> **Provided passage**:
+ + + +
Evaluation¶

Coleman includes classic TCP/IR-aligned metrics:

NAPFD and NAPFD-Verdict
APFDc
Precision@k
Recall@k
AveragePrecision@k (AP@k)
ReciprocalRank@k (RR@k, equivalent to MRR for a single ranked suite)
NDCG@k (normalized discounted gain at top-k)

Literature references:

Rothermel, G.; Untch, R. H.; Chu, C.; Harrold, M. J. (2001). Prioritizing test cases for regression testing. IEEE TSE.
Elbaum, S.; Malishevsky, A. G.; Rothermel, G. (2002). Test case prioritization: a family of empirical studies. IEEE TSE.
Catal, C.; Mishra, D.; Tufekci, S.; Cagiltay, N. E. (2011). Mapping study of software test case prioritization. Software Quality Journal.
Manning, C. D.; Raghavan, P.; Schutze, H. (2008). Introduction to Information Retrieval. Cambridge University Press.
Baeza-Yates, R.; Ribeiro-Neto, B. (2011). Modern Information Retrieval (2nd ed.). Addison-Wesley.
Thakur, N.; Reimers, N.; Ruckle, A.; et al. (2021). BEIR: A Heterogeneous Benchmark for Zero-shot Evaluation of Information Retrieval Models. NeurIPS Datasets and Benchmarks.
Muennighoff, N.; Tazi, N.; Magne, L.; Reimers, N. (2023). MTEB: Massive Text Embedding Benchmark. EACL.

coleman.evaluation ¶

coleman.evaluation - Evaluation Metrics for Coleman.

This module provides classes and methods to evaluate the performance of the Coleman framework in the context of test case prioritization. Various metrics such as NAPFD (Normalized Average Percentage of Faults Detected) based on errors or verdicts can be utilized to measure the effectiveness.
+ + + +
> **Source data**:
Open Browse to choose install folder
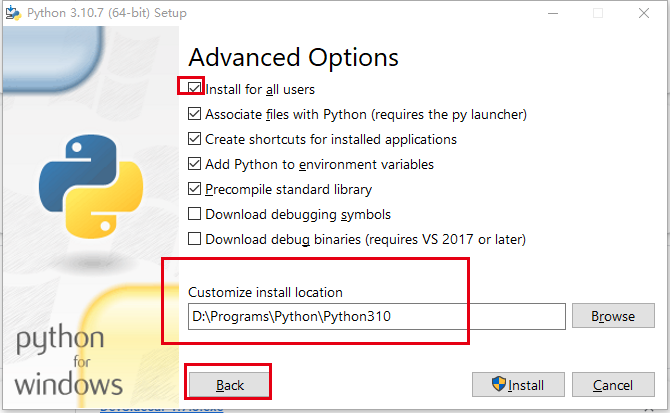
+ + + +
> **Task instructions**:
**a.** Reproduce the part of the Coleman evaluation page from "ReciprocalRank@k (RR@k, equivalent" up to and including "(2nd ed.). Addison-Wesley.".
**b.** Turn the paragraph of the Coleman evaluation page that begins "This module provides classes" into a short bulleted list that keeps its main facts.

> **Task answers**:
**a.**
ReciprocalRank@k (RR@k, equivalent to MRR for a single ranked suite)
NDCG@k (normalized discounted gain at top-k)

Literature references:

Rothermel, G.; Untch, R. H.; Chu, C.; Harrold, M. J. (2001). Prioritizing test cases for regression testing. IEEE TSE.
Elbaum, S.; Malishevsky, A. G.; Rothermel, G. (2002). Test case prioritization: a family of empirical studies. IEEE TSE.
Catal, C.; Mishra, D.; Tufekci, S.; Cagiltay, N. E. (2011). Mapping study of software test case prioritization. Software Quality Journal.
Manning, C. D.; Raghavan, P.; Schutze, H. (2008). Introduction to Information Retrieval. Cambridge University Press.
Baeza-Yates, R.; Ribeiro-Neto, B. (2011). Modern Information Retrieval (2nd ed.). Addison-Wesley.

**b.**
- Supplies classes and methods for evaluating the Coleman framework's performance in test case prioritization.
- Measures effectiveness with metrics such as NAPFD (Normalized Average Percentage of Faults Detected), computed from either errors or verdicts.